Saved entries

+ + + + + + +

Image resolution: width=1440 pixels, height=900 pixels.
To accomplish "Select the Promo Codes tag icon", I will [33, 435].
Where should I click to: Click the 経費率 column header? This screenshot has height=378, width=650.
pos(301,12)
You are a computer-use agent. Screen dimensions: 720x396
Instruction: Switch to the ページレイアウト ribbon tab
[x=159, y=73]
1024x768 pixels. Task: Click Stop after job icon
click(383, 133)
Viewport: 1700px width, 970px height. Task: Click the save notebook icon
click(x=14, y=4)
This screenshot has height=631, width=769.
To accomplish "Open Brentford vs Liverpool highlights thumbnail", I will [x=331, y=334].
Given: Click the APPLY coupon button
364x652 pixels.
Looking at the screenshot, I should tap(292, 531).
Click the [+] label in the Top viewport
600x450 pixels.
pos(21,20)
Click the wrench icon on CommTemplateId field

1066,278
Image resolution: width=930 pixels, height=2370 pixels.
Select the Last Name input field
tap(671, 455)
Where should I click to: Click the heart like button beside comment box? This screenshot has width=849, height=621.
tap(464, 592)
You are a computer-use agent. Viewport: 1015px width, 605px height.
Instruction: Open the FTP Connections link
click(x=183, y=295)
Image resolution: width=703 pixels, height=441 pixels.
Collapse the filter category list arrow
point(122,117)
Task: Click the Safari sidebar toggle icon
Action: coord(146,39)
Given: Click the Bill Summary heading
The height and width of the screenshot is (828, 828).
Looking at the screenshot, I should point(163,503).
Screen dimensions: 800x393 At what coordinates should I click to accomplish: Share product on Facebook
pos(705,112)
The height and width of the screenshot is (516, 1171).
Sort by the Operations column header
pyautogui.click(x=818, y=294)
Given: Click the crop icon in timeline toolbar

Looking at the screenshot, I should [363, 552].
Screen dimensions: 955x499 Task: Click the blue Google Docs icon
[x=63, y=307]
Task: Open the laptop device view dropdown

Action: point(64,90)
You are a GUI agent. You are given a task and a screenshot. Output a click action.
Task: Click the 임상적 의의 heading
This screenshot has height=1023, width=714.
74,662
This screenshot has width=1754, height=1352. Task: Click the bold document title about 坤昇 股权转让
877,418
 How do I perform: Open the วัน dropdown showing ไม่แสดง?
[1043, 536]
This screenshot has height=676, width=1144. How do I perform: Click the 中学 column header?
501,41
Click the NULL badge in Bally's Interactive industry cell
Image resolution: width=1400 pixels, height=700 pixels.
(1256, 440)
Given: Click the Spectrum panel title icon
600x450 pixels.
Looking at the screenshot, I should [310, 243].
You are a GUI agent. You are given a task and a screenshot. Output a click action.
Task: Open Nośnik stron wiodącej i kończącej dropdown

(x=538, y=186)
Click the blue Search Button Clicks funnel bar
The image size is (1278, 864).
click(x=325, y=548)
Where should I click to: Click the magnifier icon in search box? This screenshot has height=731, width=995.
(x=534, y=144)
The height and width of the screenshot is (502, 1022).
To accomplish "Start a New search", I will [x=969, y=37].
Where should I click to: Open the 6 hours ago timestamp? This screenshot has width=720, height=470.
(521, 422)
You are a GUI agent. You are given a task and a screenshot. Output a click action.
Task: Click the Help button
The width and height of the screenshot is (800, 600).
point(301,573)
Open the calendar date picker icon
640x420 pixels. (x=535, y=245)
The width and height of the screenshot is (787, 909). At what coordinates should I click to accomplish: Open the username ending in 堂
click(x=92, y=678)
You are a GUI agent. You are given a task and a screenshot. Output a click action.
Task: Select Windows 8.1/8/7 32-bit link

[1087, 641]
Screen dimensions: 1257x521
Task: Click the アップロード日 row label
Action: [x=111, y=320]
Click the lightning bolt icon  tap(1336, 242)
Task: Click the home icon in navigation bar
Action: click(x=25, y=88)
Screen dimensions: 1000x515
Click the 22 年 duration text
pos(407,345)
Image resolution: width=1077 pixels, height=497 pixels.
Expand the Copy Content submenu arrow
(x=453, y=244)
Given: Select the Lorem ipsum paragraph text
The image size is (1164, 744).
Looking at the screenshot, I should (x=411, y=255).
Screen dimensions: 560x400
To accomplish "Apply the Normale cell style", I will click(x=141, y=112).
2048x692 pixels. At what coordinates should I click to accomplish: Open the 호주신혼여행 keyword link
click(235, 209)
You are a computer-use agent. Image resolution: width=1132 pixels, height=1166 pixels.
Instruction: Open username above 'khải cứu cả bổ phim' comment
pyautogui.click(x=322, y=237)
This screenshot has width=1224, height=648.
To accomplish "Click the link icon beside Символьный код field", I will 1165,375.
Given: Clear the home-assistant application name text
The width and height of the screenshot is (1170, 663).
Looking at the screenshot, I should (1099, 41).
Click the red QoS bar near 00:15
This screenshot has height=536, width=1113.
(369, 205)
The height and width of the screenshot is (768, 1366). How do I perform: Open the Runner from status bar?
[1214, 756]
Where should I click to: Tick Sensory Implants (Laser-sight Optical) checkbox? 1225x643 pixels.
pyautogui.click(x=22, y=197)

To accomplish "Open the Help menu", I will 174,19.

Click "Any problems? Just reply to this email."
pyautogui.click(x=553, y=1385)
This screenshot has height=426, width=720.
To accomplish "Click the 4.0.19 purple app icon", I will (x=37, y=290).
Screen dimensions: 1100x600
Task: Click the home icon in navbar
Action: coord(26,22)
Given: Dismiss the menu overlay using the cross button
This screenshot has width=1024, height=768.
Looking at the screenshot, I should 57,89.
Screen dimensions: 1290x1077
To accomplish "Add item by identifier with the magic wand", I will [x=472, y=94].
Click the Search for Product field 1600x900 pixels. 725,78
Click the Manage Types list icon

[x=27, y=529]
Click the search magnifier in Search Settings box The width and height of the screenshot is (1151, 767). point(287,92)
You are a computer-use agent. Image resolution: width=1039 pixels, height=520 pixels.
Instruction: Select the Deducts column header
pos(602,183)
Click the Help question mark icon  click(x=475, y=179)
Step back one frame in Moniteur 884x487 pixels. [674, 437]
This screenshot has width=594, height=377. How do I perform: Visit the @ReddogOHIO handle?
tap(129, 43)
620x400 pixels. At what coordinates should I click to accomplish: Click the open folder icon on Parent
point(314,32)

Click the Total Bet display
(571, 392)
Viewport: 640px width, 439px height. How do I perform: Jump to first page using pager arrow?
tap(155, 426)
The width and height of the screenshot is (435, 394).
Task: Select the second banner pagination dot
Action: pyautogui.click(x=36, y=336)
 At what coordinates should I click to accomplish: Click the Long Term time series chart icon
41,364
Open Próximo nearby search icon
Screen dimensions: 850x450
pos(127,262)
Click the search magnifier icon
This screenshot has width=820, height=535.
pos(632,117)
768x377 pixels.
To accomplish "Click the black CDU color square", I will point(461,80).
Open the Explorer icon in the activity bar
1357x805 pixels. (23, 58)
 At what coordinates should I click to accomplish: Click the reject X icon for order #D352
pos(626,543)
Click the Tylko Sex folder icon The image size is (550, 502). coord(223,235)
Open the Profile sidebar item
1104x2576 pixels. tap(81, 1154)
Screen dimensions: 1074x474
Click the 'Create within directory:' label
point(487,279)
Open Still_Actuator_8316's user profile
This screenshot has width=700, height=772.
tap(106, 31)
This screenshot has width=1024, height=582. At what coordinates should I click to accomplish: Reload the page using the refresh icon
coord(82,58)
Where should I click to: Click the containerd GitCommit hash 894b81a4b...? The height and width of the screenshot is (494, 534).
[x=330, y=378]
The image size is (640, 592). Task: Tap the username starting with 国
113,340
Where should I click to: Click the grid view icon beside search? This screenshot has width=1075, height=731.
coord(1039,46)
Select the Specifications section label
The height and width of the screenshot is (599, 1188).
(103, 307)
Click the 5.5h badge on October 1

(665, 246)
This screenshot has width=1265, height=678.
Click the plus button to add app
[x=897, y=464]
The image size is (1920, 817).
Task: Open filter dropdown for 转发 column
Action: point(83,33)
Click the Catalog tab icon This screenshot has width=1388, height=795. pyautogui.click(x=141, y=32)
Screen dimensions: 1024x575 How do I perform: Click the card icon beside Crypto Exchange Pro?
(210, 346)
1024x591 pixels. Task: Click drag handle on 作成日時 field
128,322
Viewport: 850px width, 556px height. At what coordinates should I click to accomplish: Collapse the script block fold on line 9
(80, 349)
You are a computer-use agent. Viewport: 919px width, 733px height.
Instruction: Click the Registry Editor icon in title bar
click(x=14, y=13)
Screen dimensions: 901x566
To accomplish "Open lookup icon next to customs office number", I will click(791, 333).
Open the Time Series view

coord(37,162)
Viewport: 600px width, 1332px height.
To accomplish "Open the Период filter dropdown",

+ + + + + + +

> [Problem description] Leave out every line before the one containing "You are a computer-use agent. Viewport: 919px". Transcribe that line and all lines after it through the end of the data above, exactly.

> [Solved exercise]
You are a computer-use agent. Viewport: 919px width, 733px height.
Instruction: Click the Registry Editor icon in title bar
click(x=14, y=13)
Screen dimensions: 901x566
To accomplish "Open lookup icon next to customs office number", I will click(791, 333).
Open the Time Series view

coord(37,162)
Viewport: 600px width, 1332px height.
To accomplish "Open the Период filter dropdown",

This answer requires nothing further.